Then Bloch points to a final cause: in May 1940, France was anything but a united and unified nation, determined to fight the aggressors down to the last man. Bloch describes the ranks of the French Army as he and his fellow officers experienced them: ‘Lieutenants: friends. Captains:
comrades. Commanders: colleagues. Colonels: rivals. Generals: enemies.’ On the political scene, things were no different.

In early August, Lucienne Gaillard crossed back over the line of demarcation between Vichy France and occupied France.‘It was no joke getting home. Our house had been looted while we were gone. Everything had been turned upside down.’ Her father couldn't bear the thought of his country being occupied, even though he had returned to the German part of France. He began, with minor acts of sabotage, on his own.
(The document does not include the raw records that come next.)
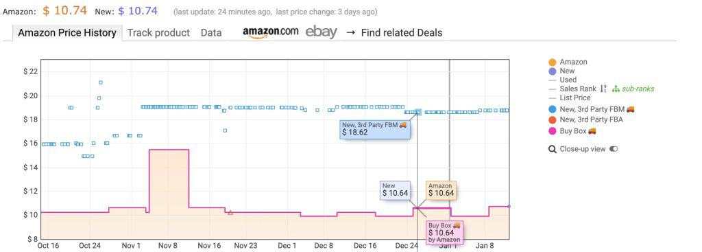Click the truck icon beside New, 3rd Party FBM
Screen dimensions: 702x252
click(631, 109)
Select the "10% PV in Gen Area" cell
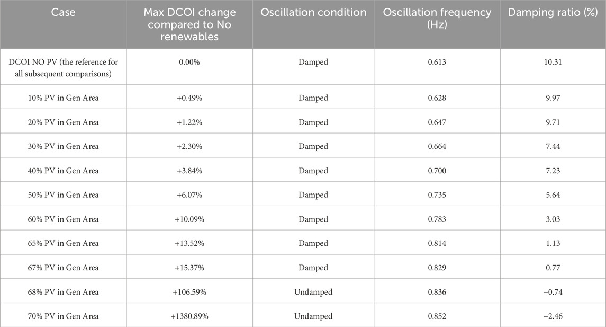This screenshot has width=606, height=327. 63,98
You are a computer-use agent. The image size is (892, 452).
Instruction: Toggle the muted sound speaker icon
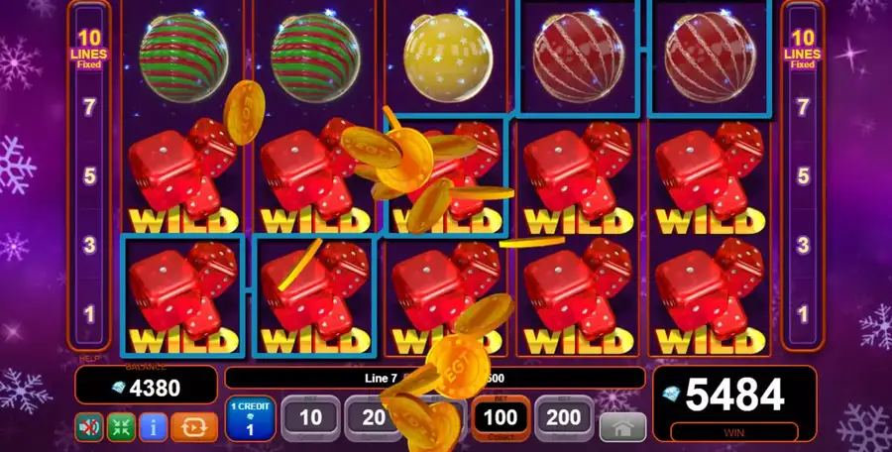(x=89, y=427)
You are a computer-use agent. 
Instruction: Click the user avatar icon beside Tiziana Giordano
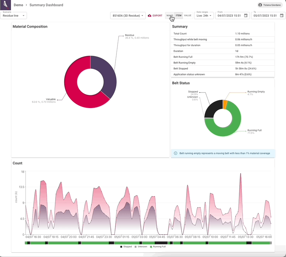click(261, 5)
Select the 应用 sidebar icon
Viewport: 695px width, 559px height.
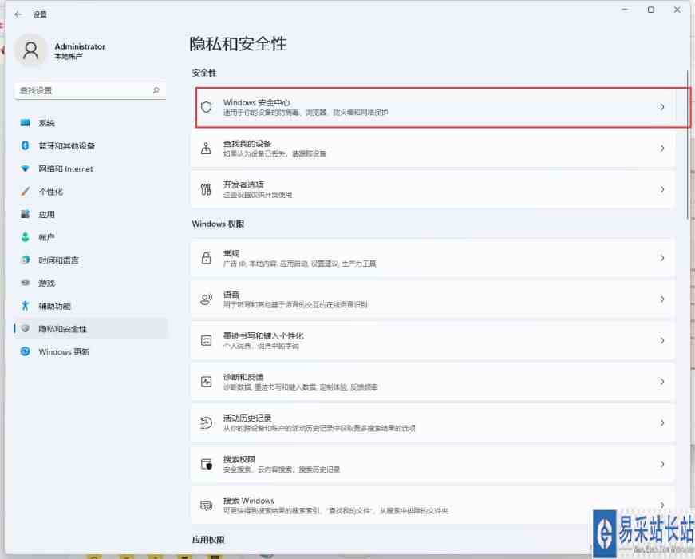pos(26,214)
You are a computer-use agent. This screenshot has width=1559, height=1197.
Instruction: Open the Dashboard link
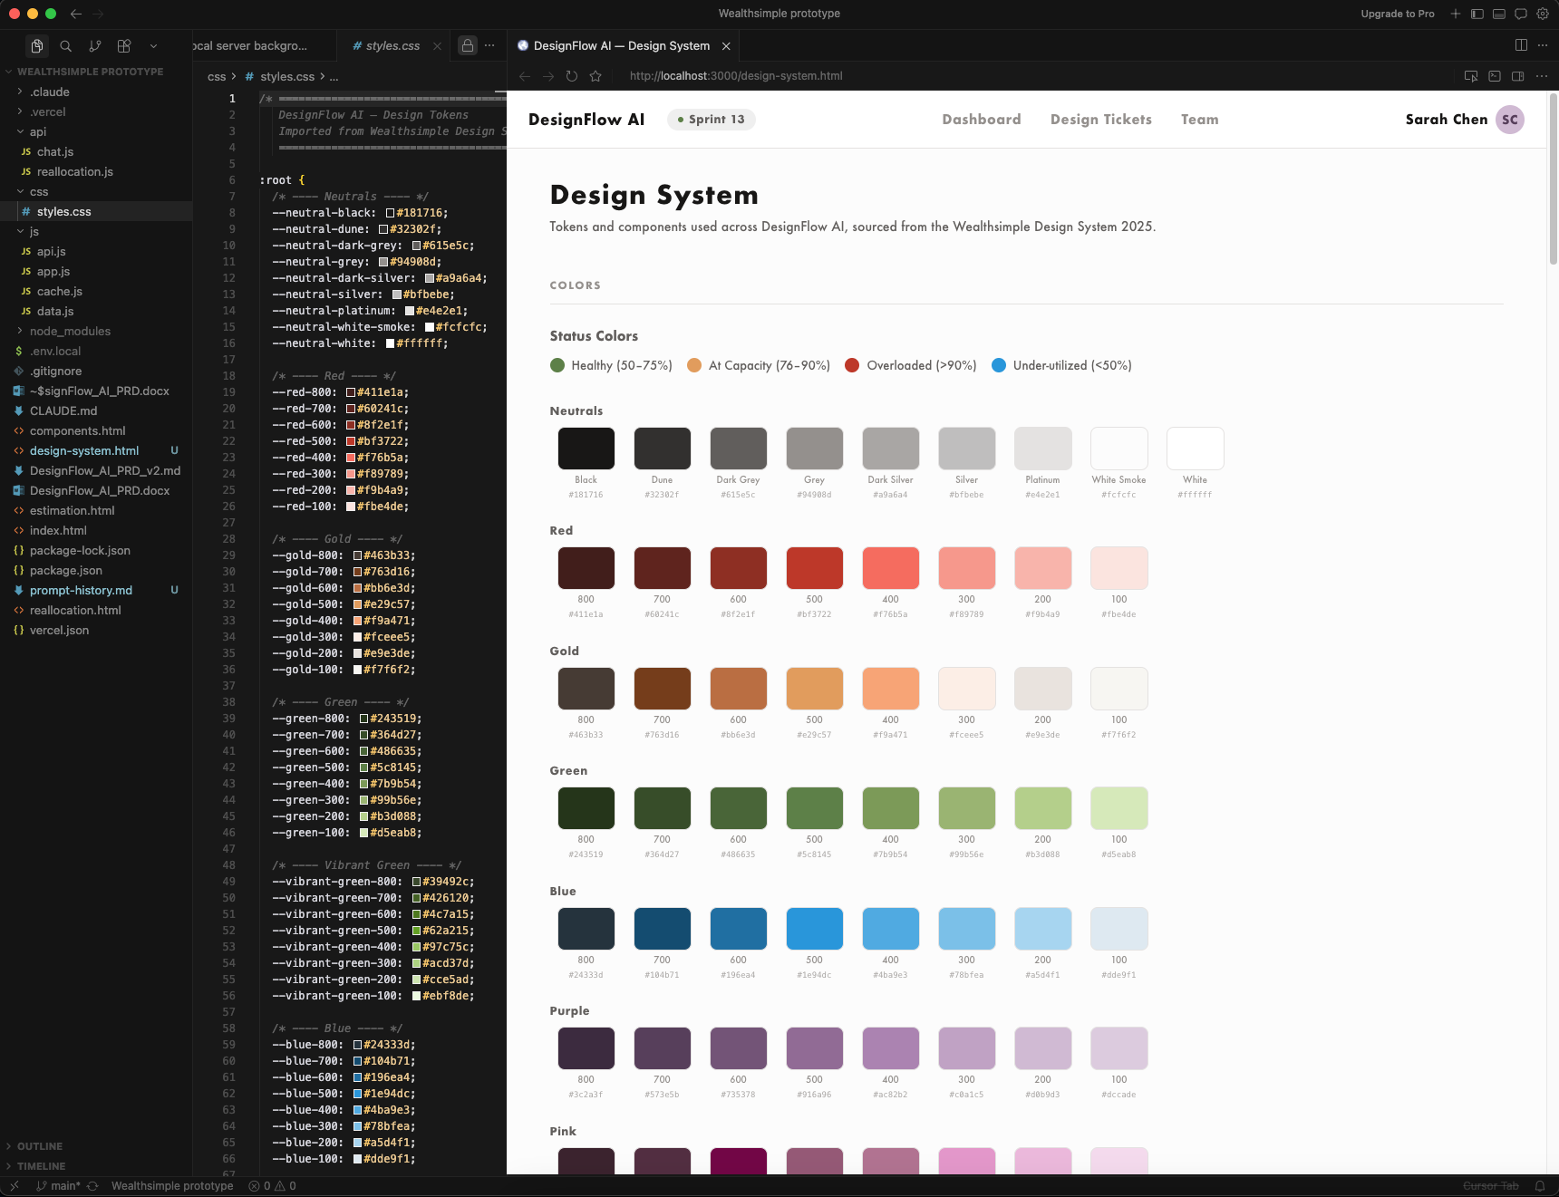pos(981,119)

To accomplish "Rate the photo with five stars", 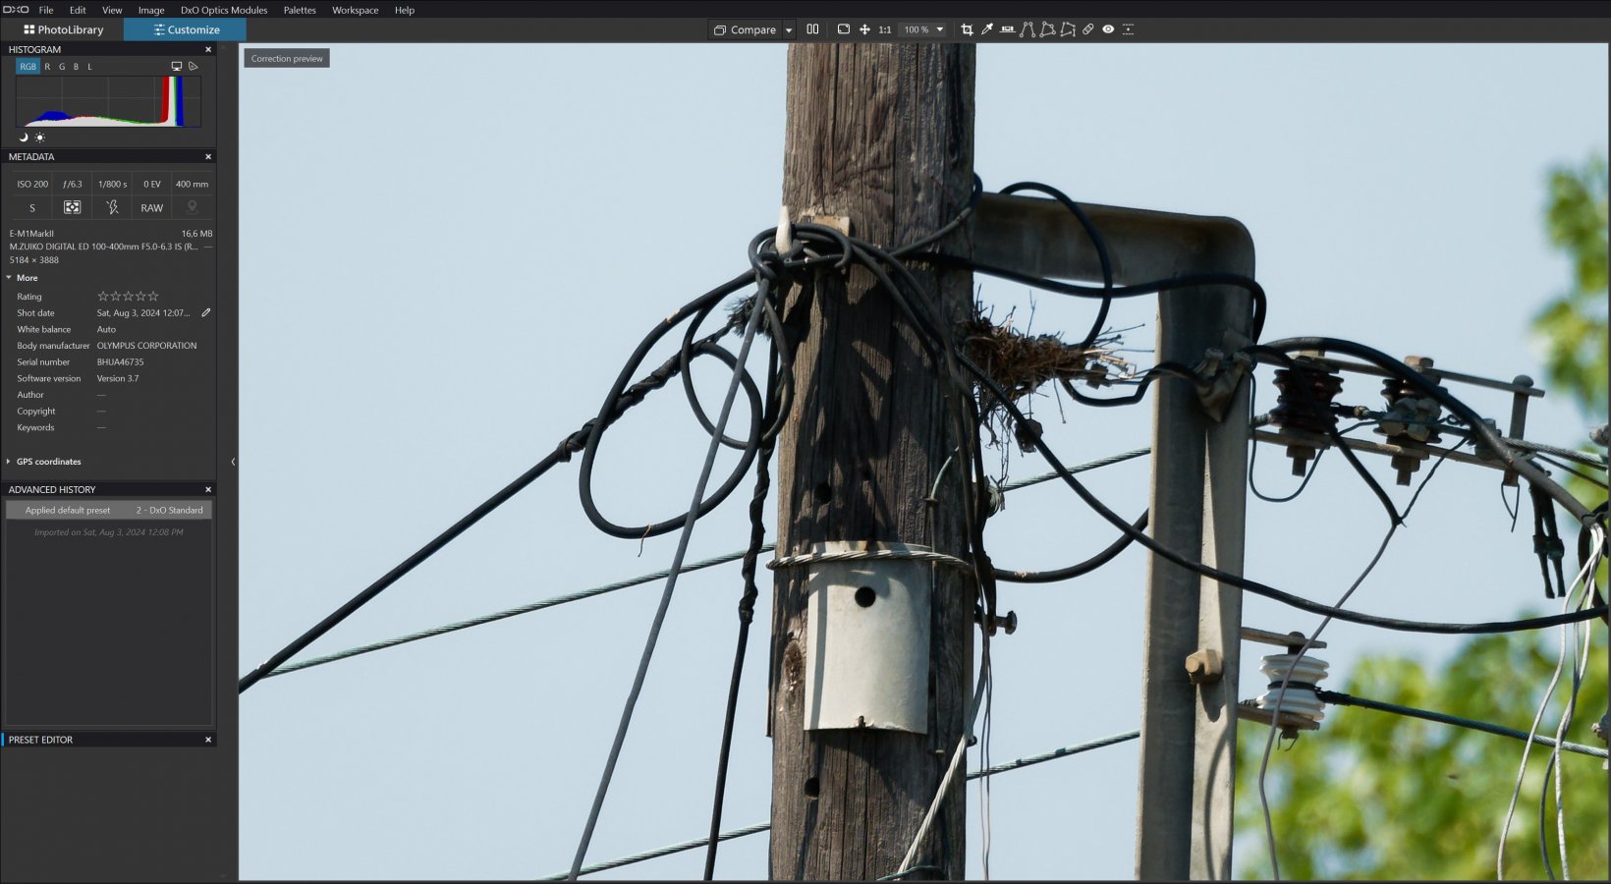I will point(153,297).
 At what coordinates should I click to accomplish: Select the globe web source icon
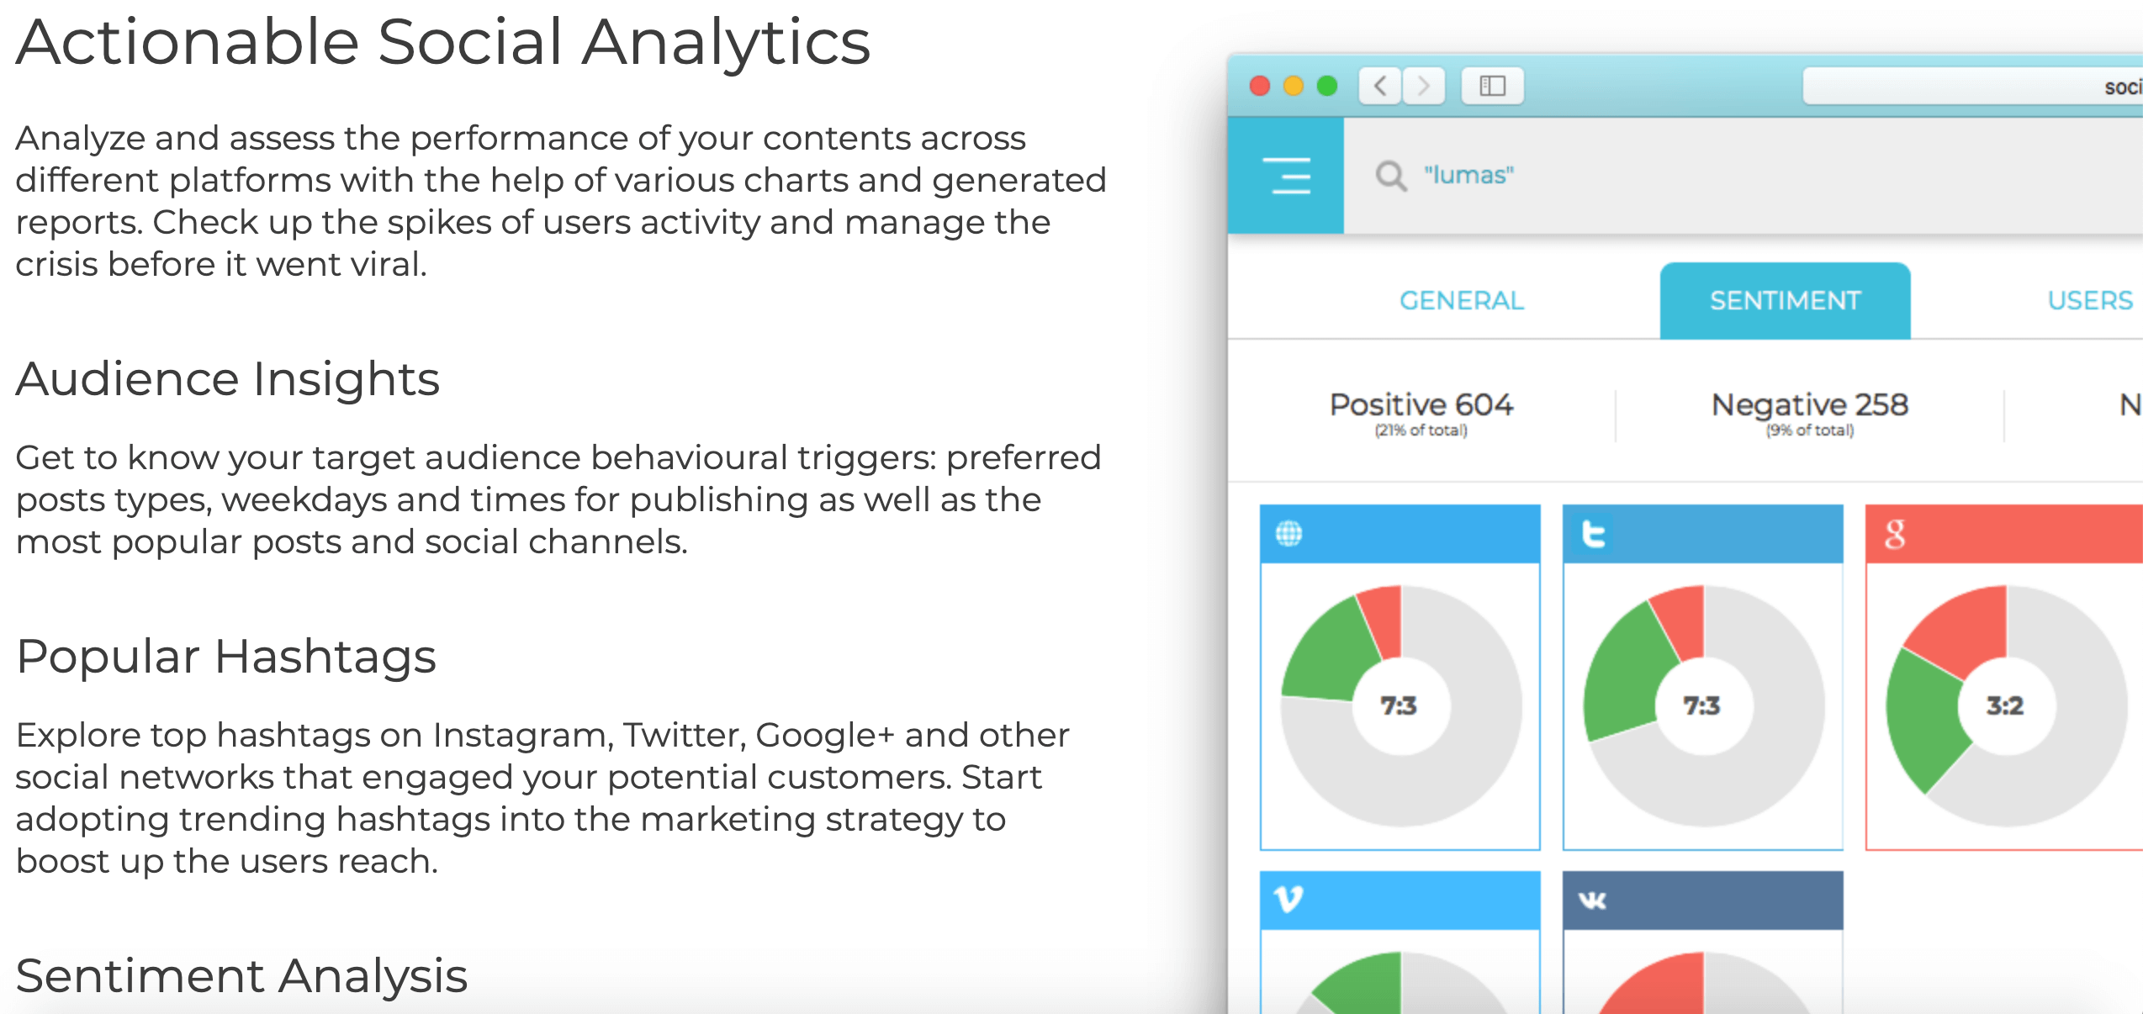pyautogui.click(x=1289, y=533)
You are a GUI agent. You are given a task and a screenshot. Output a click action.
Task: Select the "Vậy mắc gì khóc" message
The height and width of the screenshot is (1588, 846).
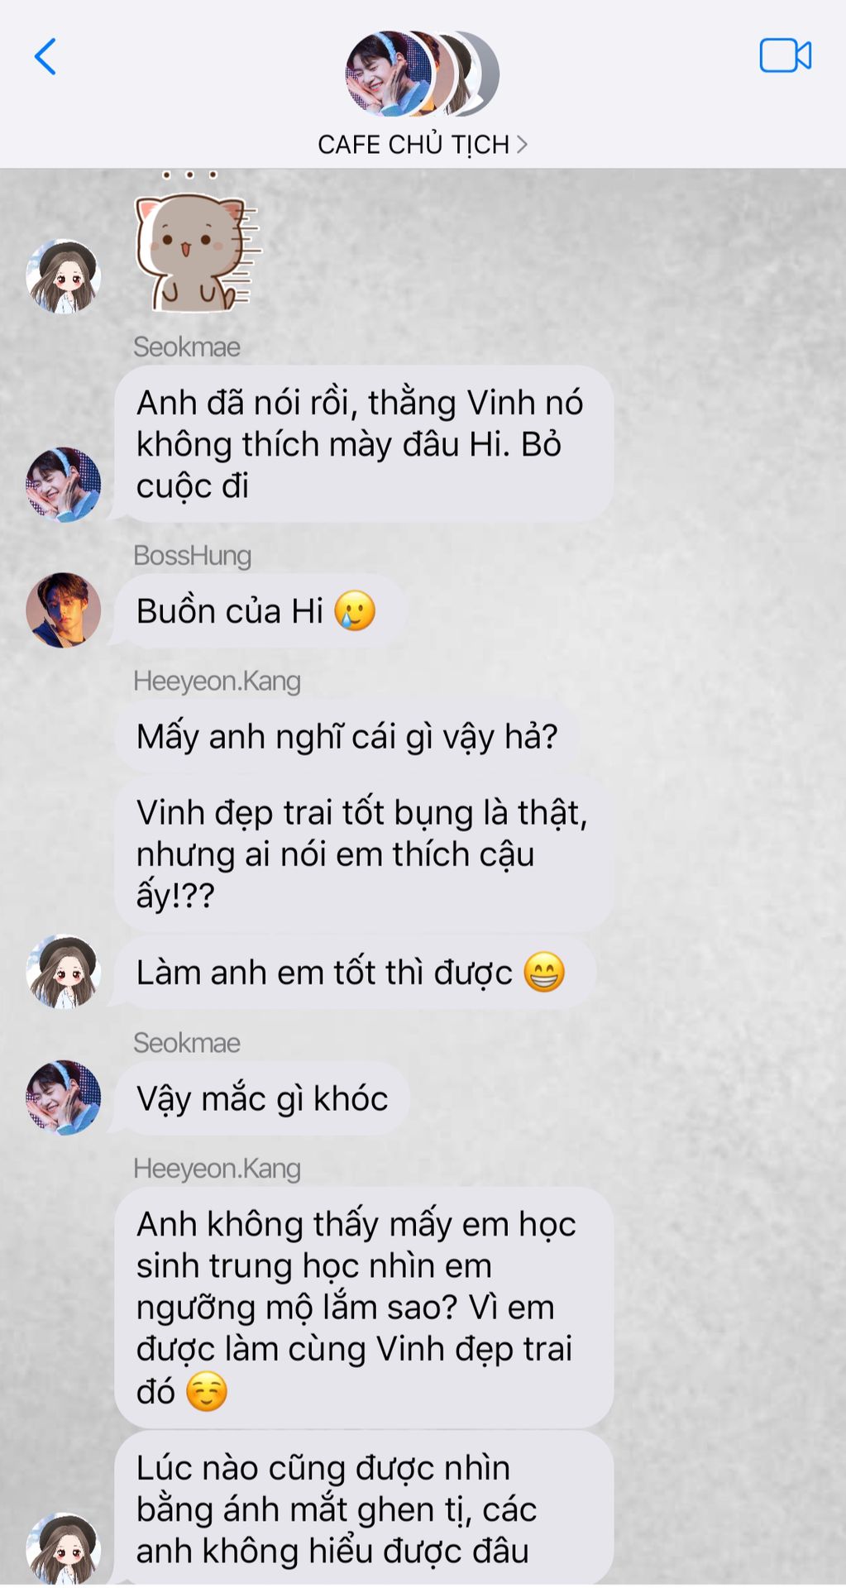[x=262, y=1098]
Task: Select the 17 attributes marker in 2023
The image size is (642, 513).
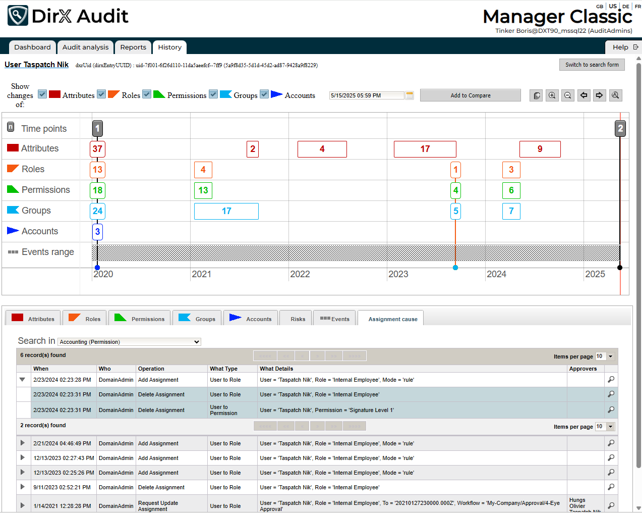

Later he formed a group, derailed German munitions trains, joined up with de Gaulle and provided shelter for stranded pilots. But during those first years he was above all lonely and bitter. ‘To him, Vichy equalled treason.’

During those six fateful weeks, one miracle took place: Dunkirk. The German drive went so quickly as to overwhelm not only the Belgians and the French, but also the Germans themselves. Just as General Guderian's 19th Armoured Division was about to spring the trap and drive the British into the Channel, Hitler ordered them to halt. ‘We were speechless,’ Guderian said later. There was almost no resistance. The advance posts could already see the steeples of Dunkirk. The delay lasted three days. In that way, Hitler gave the British precisely enough time to evacuate their defeated army from Dunkirk.

The rescue operation had all the elements of a heroic drama. A bizarre fleet consisting of naval vessels, rickety fishing boats, old lifeboats, pleasure craft, brown-sailed Thames barges and a sea of private yachts was tossed together with lightning speed. Between 28 May and 4 June, 1940, this allowed 220,000 British soldiers and 120,000 Frenchman, plus 34,000 vehicles, to be brought back to England. As well as 170 dogs, for no British soldier was willing to leave behind his mascot.

The historical accounts are marked by great discrepancies. ‘My own feelings are rather of disgust,’ a British veteran wrote years later to Walter Lord, one of those who wrote the history of that event. ‘I saw officers throw their revolvers away … I saw soldiers shooting cowards as they fought to be first in a boat.’

‘Their courage made our job easy,’ a naval man wrote about exactly the same situation. ‘I was proud to have known them and to have been of their generation.’ According to two officers of the local command, the organisation around Dunkirk was ‘absolute chaos’, a ‘debacle’, a ‘disgrace’. But one liaison officer saw Dunkirk as proof that ‘the British were an invincible people’.

Today, in 1999, Dunkirk is a seaside resort like any other, with a huge plastic play-castle where ‘Les Colettes’ perform, shrieking children, perspiring mothers, ice-cream parlours and ugly apartment buildings, all of it imbued with a routine breathlessness that goes on day after day, a life off which the past rolls like water off a duck's back.

The beach at Dunkirk is one of those spots in Europe's history where things were truly touch-and-go, where some little thing, an error of judgement on the part of a single individual, determined the course of history. For what was it that persuaded Hitler to order his troops to halt, at precisely the moment when they could have delivered their opponents the
coup de grâce
? What are we to think of this order?

First of all: Dunkirk was crucial for the British, but for the Germans it was only secondary. The eyes of the entire German staff were turned on Paris. After the debacle of 1914, it was that city which they wanted to seize as quickly as possible. Other reasons lay in the military strategy: Guderian's 19th Armoured Division simply moved too fast, there was too little to cover its flanks, provisions became a problem, a brief pause was needed. Furthermore – as shown by survey maps found later – the German high command mistakenly assumed that the area around Dunkirk was extremely swampy, and that their tanks would become hopelessly bogged down there. Hitler was highly susceptible to such warnings: after all, during the First World War he had seen with his own eyes how entire divisions had become stuck in the mud in this part of Europe.

According to some historians, there was another, psychological explanation for Hitler's actions: he may have consciously wished to allow the British to escape, because in this first phase of the war he was still hoping to strike a compromise with Britain. The British were to get off the continent, no matter what that took, but they were to be allowed their own independence and their empire. He considered a destroyed, disintegrating United Kingdom to be a far greater risk. The evacuation of British troops
at Dunkirk, as Runstedt and others concluded, was therefore not Hitler's mistake, but, deep in his heart, his desire.